**Provided text:**
===============

Chinese economic concerns and weak oil prices are the two overriding themes of 2016 so far.

The past week has provided little respite from either of these major influences and global financial markets are exceptionally nervous about the weeks and months ahead.

Oil prices have seen fresh weakness thanks largely to the lifting of sanctions on Iran.

This news couldn’t have come at a worse time for oil, and we now have the prospect of new supply coming onto an already saturated market.

Talk of $20 a barrel, which only months ago seemed a little far-fetched, now seems incredibly realistic.

The Chinese authorities’ attempts to avoid a ‘hard landing’ for their economy are starting to look very reactionary and confidence that they have control over the situation is rapidly declining.

All this is weighing on global equity markets and threatening the prospects of global growth for the year ahead. The one thing the Chinese authorities seem to have too much control over is economic data releases. There have long been concerns about the validity of economic numbers coming out of China, and today’s fourth quarter GDP numbers will draw a lot of attention and be closely scrutinized.

Major Announcements last week:

  • UK Manufacturing Production -0.4% vs 0.1% expected

  • Australian Employment Change -1.0k vs -11.0k expected

  • Bank of England leave interest rates unchanged at 0.5%

  • US Core Retail Sales -0.1% vs 0.2% expected

  • US Producer Prices Index -0.2% as expected

  • US UoM Consumer Sentiment 93.3 vs 92.7 expected

NZD/USD

The New Zealand dollar has lost further ground to the USD over the past week. The pair broke down below support just above 0.6500 on Thursday and that level now provides a tough topside barrier. Wider market risk aversion remains the main driver, although we have some domestic data releases in the coming days to draw attention. The Global Dairy Trade auction tonight and inflation data tomorrow could both easily influence the NZD, although it would be a brave forecaster to suggest we will see significant strength from either release. For the time being the risks remain skewed to the downside. As long as the market holds below 0.6500 resistance, a test toward the 2015 low at 0.6233 remains in focus.
DIRECT FX Current level Support Resistance Last wk range
NZD / USD 0.6450 0.6230 0.6500 0.6382 - 0.6589

NZD/AUD (AUD/NZD)

Action in the wider market has been the main driver of this cross for much of this year. Both the New Zealand dollar and the Australian dollar have been under pressure on the back of global market turmoil and it’s the timing of flows out of each currency that has been the dominant factor in driving this pair. Domestic releases from either currency have had only minimal impact so far, although we do have data this week that could influence. On the NZD side of the equation we have a dairy auction tonight and inflation data tomorrow, while from Australia we get consumer sentiment on Wednesday and inflation expectations on Thursday. We still expect a broad range of 0.9000 to 0.9500 (1.0525 - 1.1111) to dominate over the coming months, and as such any periods of strength in the NZD over 0.9400 (under 1.0638), will likely provide a good selling opportunity (good buying of AUD).

===============

**Instructions:**
1. Repeat the market commentary word for word, starting at "Oil prices have" and ending at "already saturated market.".
2. Pick up the market commentary after its last sentence and keep writing it.
The rows that come next are separate from the market commentary.

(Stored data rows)
===============

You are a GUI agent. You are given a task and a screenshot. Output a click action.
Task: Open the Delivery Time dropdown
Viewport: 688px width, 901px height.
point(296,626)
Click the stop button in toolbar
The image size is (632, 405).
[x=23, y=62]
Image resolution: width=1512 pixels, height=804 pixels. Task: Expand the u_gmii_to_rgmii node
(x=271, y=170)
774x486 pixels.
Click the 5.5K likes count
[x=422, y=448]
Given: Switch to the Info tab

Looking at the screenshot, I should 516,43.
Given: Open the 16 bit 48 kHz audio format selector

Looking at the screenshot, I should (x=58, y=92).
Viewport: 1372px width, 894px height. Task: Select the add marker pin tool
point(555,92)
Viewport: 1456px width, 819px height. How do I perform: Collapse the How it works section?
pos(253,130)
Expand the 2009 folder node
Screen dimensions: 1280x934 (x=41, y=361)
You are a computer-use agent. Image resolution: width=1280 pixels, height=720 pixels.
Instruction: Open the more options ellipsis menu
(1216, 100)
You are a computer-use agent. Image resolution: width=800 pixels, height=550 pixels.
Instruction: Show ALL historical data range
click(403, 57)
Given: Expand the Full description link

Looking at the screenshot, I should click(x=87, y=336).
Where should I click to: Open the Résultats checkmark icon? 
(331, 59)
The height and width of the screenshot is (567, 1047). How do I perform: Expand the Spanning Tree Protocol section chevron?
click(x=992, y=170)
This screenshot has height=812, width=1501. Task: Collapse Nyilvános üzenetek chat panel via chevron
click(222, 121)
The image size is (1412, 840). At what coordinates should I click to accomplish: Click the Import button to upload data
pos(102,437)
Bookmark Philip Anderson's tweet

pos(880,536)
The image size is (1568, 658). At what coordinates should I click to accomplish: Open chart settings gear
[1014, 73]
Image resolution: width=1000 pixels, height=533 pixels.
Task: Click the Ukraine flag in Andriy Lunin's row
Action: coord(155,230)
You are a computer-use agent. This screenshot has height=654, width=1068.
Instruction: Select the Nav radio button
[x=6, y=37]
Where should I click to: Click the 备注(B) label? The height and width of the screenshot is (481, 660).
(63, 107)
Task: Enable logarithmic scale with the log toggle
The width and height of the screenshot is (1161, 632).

===============

**Written responses:**
1.
Oil prices have seen fresh weakness thanks largely to the lifting of sanctions on Iran.

This news couldn’t have come at a worse time for oil, and we now have the prospect of new supply coming onto an already saturated market.

2.
DIRECT FX Current level Support Resistance Last wk range
NZD / AUD 0.9385 0.9250 0.9500 0.9252 - 0.9425
AUD / NZD 1.0655 1.0526 1.0811 1.0610 - 1.0809

NZD/GBP (GBP/NZD)

Both the New Zealand dollar and the UK Pound have been under pressure so far this year and as a result the cross rate between the two currencies has been choppy. This has been particularly true over the past couple of weeks with a number of swings between 0.4450 and 0.4560 (2.1930 - 2.2470). It’s hard to have a firm view on direction from here. The NZ dollar was certainly overvalued late last year when it was trading well above 0.4600 (below 2.1740), but it seems unlikely we are heading back below 0.4200 (above 2.3800) any time soon. With no threat of a Bank of England interest rate hike on the immediate horizon and the uncertainty of Britain's EU referendum, the GBP is likely to remain much softer than we saw it through middle of last year. Key support comes in around 0.4450 (resistance 2.2470) and while above that level the pair will likely range between there and 0.4600 (2.1740).

DIRECT FX Current level Support Resistance Last wk range
NZD / GBP 0.4525 0.4450 0.4650 0.4451 - 0.4560
GBP / NZD 2.2099 2.1505 2.2472 2.1928 - 2.2466

 NZD/CAD

Although the New Zealand dollar has seen pressure since the start of this year, it pales in comparison to the losses the Canadian dollar has seen over the past couple of months. As such the cross rate remains well supported above support now seen around 0.9200. In the early stages of this week oil prices have taken another dive on the back of the removal of Iranian sanctions. This has kept pressure on the CAD and driven the cross against the NZD back up toward 0.9400. The big questions now is will the Bank of Canada react to renewed oil price weakness and cut interest rates when they meet this week. It’s a very close call, and as such we should see some further volatility in the CAD. Ahead of that decision we have a dairy action and NZ inflation data to digest. While the pair remains above 0.9200 support, the risks remains skewed to the topside.

DIRECT FX Current level Support Resistance Last wk range
NZD / CAD 0.9380 0.9200 0.9400 0.9243 - 0.9454

NZD/EURO (EURO/NZD)

It has been a wild ride for this pair so far in 2016. Wider market risk aversion has seen the dual drivers of New Zealand dollar weakness and Euro strength force the cross rate to a low of 0.5839 (above 1.7126) from the 0.6300 (1.5873) level it started the year. It’s hard to say if the worst is behind us and for the time being at least the risks remain skewed to the NZD downside. The pair would need to break above resistance, now seen around 0.5980 (support 1.6722) to alleviate the immediate NZ dollar downside pressure. We have plenty to digest this week that could influence including a dairy auction tonight and NZ inflation data tomorrow. Attention will then turn to Thursday’s ECB meeting and just what the central bank has to say about recent Euro strength.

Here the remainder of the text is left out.